Professor calls forco-operation with the North
THE special rapporteur for child protection and author of the State report into illegal adoptions said calls for an all-Ireland inquiry are a good idea in principle but would be ‘very hard to set up’ in practice.
Professor of law at University College Cork Conor O’Mahony, told the Irish Mail on Sunday: ‘We’ve seen the difficulties in setting up an enquiry in just this jurisdiction.
‘But I do think there are possibilities for some level of co-operation with the commission of investigation into mother and baby homes which is being established in Northern Ireland.
‘There would potentially be some synergies there.’
Prof. O’Mahony also said adopted people must be allowed access to DNA testing.
A recurring theme in the consultation sessions (for the report) was the importance of DNA evidence and its potential to assist people affected by illegal birth registration,’ he said.
‘To this end, it is essential that the Birth Information and Tracing Bill, in its final postenactment form, is worded in a way that allows DNA evidence to play a full part in the provisions governing the correction of the register and in the provisions on tracing.
‘It is also important that the Bill adopts an approach that is not unduly prescriptive in respect of what forms of DNA evidence or information from genealogical databases will be accepted.’

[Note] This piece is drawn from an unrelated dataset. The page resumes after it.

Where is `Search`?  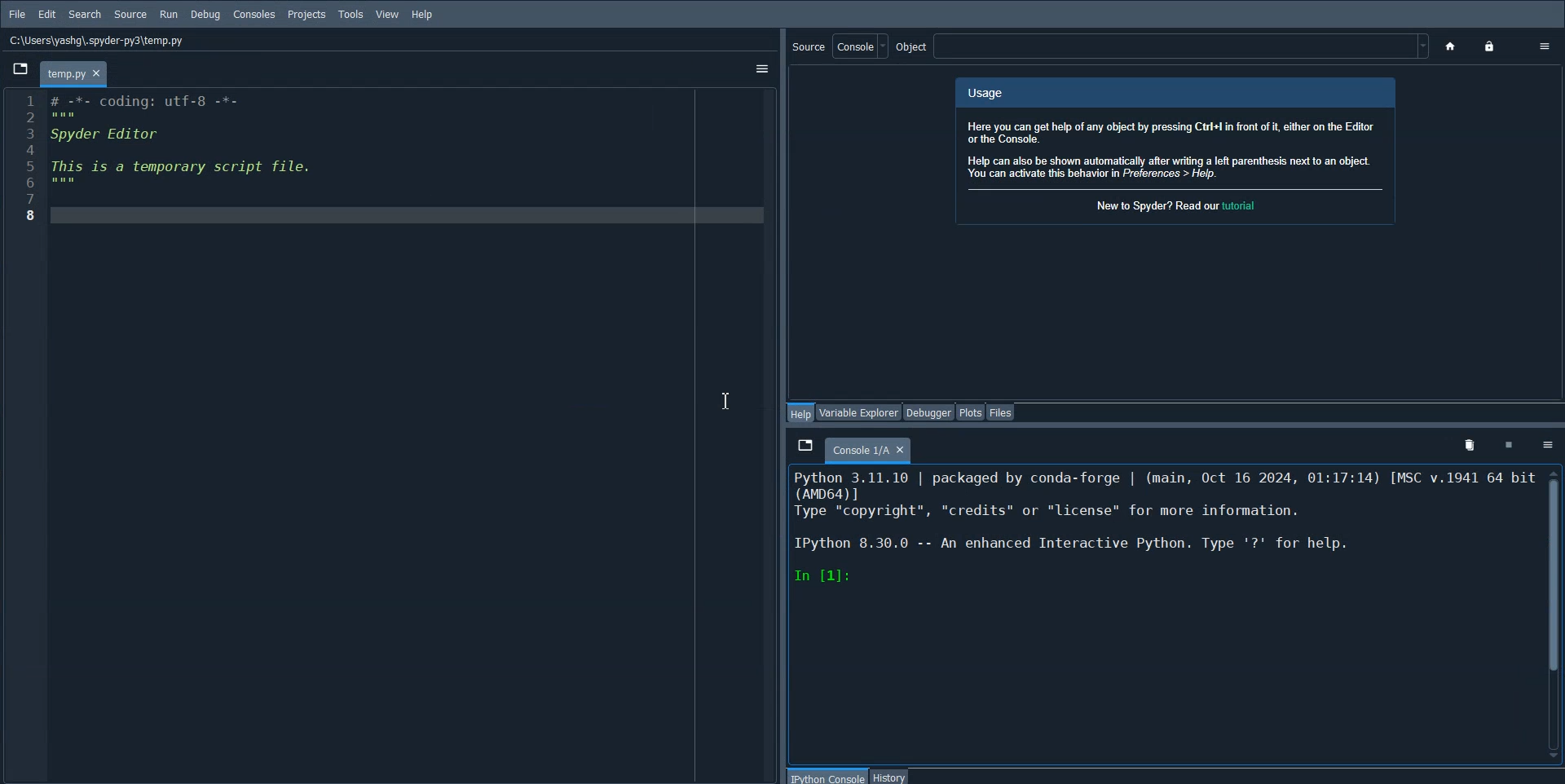
Search is located at coordinates (85, 15).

The special rapporteur said the Government must legislate for this – and urged them not to hide behind ‘constitutional rights’ as a reason not to help people access their DNA records.

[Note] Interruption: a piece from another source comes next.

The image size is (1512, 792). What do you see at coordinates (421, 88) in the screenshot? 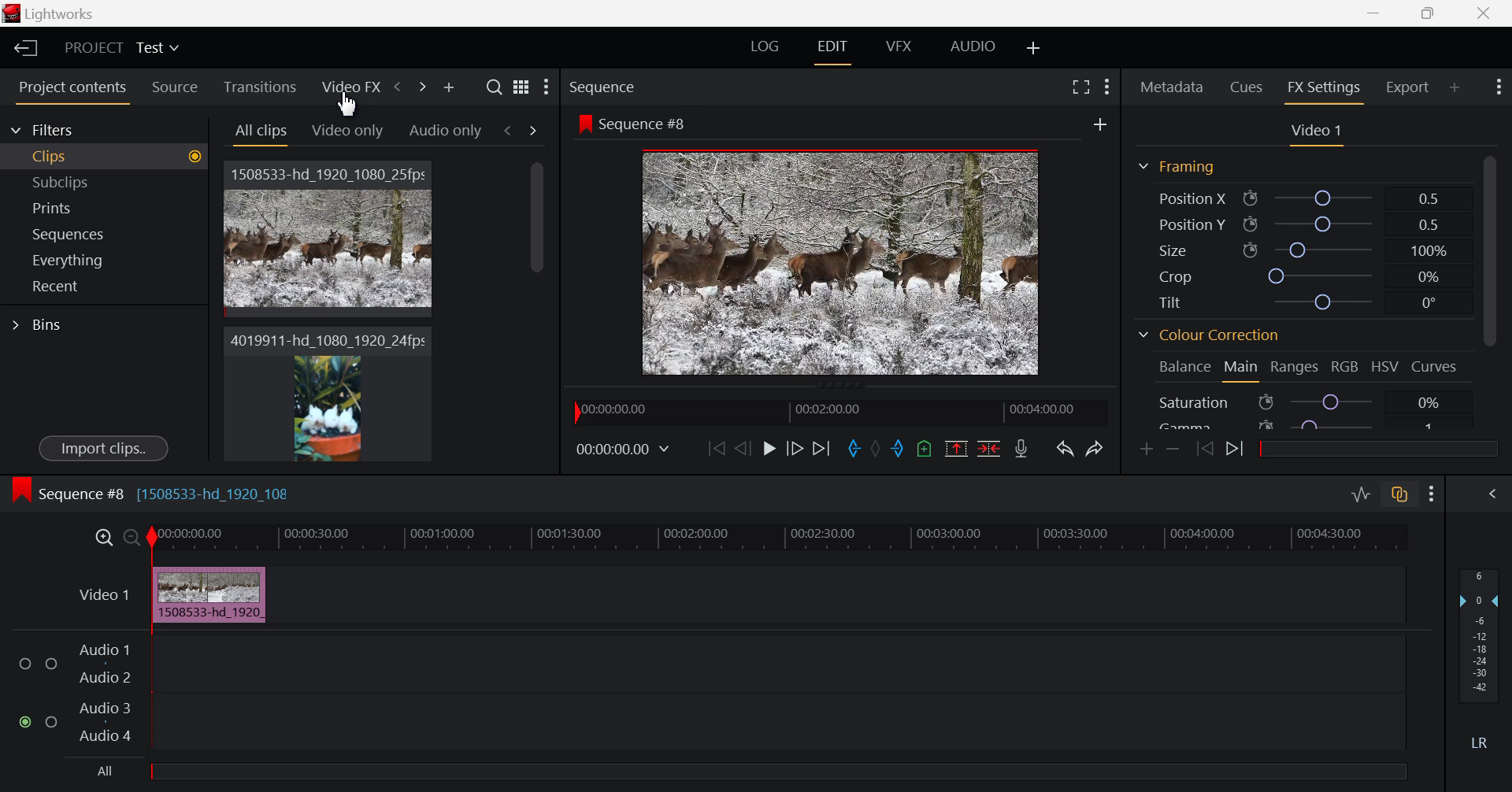
I see `Next Panel` at bounding box center [421, 88].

He told the MoS: ‘In Ireland, the Government has repeatedly used constitutional rights as a reason not to do things, rather than the opposite.
‘The fact is there are people who will only know that they may have been the subject of an illegal birth registration due to DNA testing. Those people must be allowed access to DNA testing.
‘Choosing not to affect that legislation is denying the person who wants to establish their identity, their rights. That needs to be taken into account.
‘There are people for whom DNA testing offers the only realistic pathway to the reconstruction of their identity.’
‘I’ve quoted a case in Croatia in the report where a young woman took a case after the person she believed was her father refused to undergo DNA tests.
‘The European Court of Human Rights ruled that her rights had been violated as she was “in a state of prolonged uncertainty as to her personal identity” given that the father refused to undergo the tests.
‘This would suggest that, in the context of illegal birth registrations in Ireland, the State has an obligation to assist individuals to establish their personal identity through mandatory DNA testing at least in the context of parentage.’